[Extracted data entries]
▬▬▬▬▬▬▬▬▬▬

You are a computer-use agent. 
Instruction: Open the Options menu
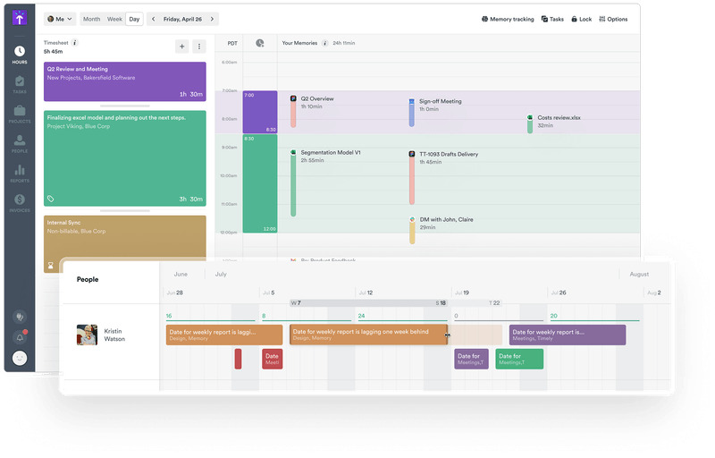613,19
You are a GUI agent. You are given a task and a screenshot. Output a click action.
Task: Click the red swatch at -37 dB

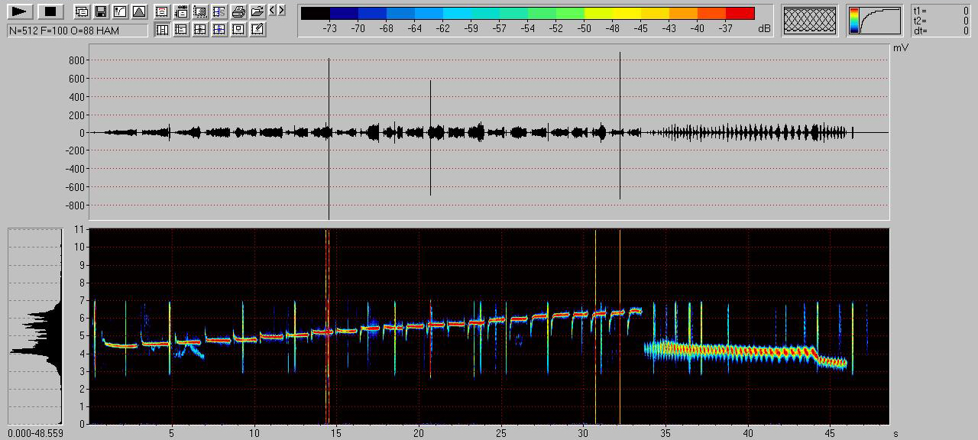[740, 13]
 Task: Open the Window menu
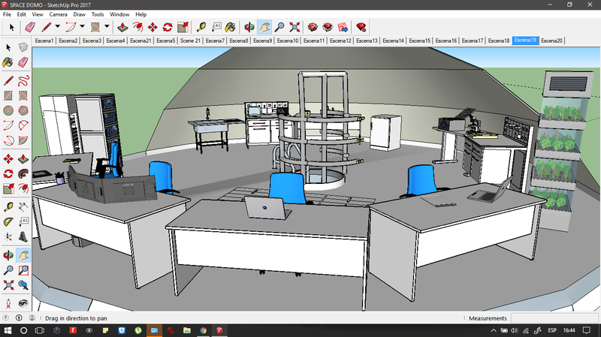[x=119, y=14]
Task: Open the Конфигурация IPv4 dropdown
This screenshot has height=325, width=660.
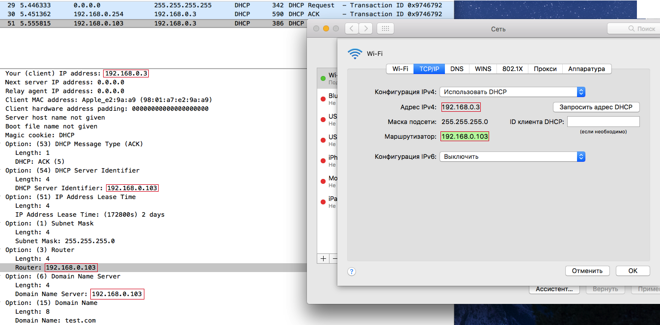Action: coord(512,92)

▬▬▬▬▬▬▬▬▬▬

In the entries above, find the line that contains "Instruction: Open the Options menu" and the line that contains "Task: Open the Конфигурация IPv4 dropdown". Reproduce exactly those two lines and every line between them, but not the pictures.

SOLUTION BELOW:
Instruction: Open the Options menu
613,19
You are a GUI agent. You are given a task and a screenshot. Output a click action.
Task: Click the red swatch at -37 dB

[740, 13]
 Task: Open the Window menu
[x=119, y=14]
Task: Open the Конфигурация IPv4 dropdown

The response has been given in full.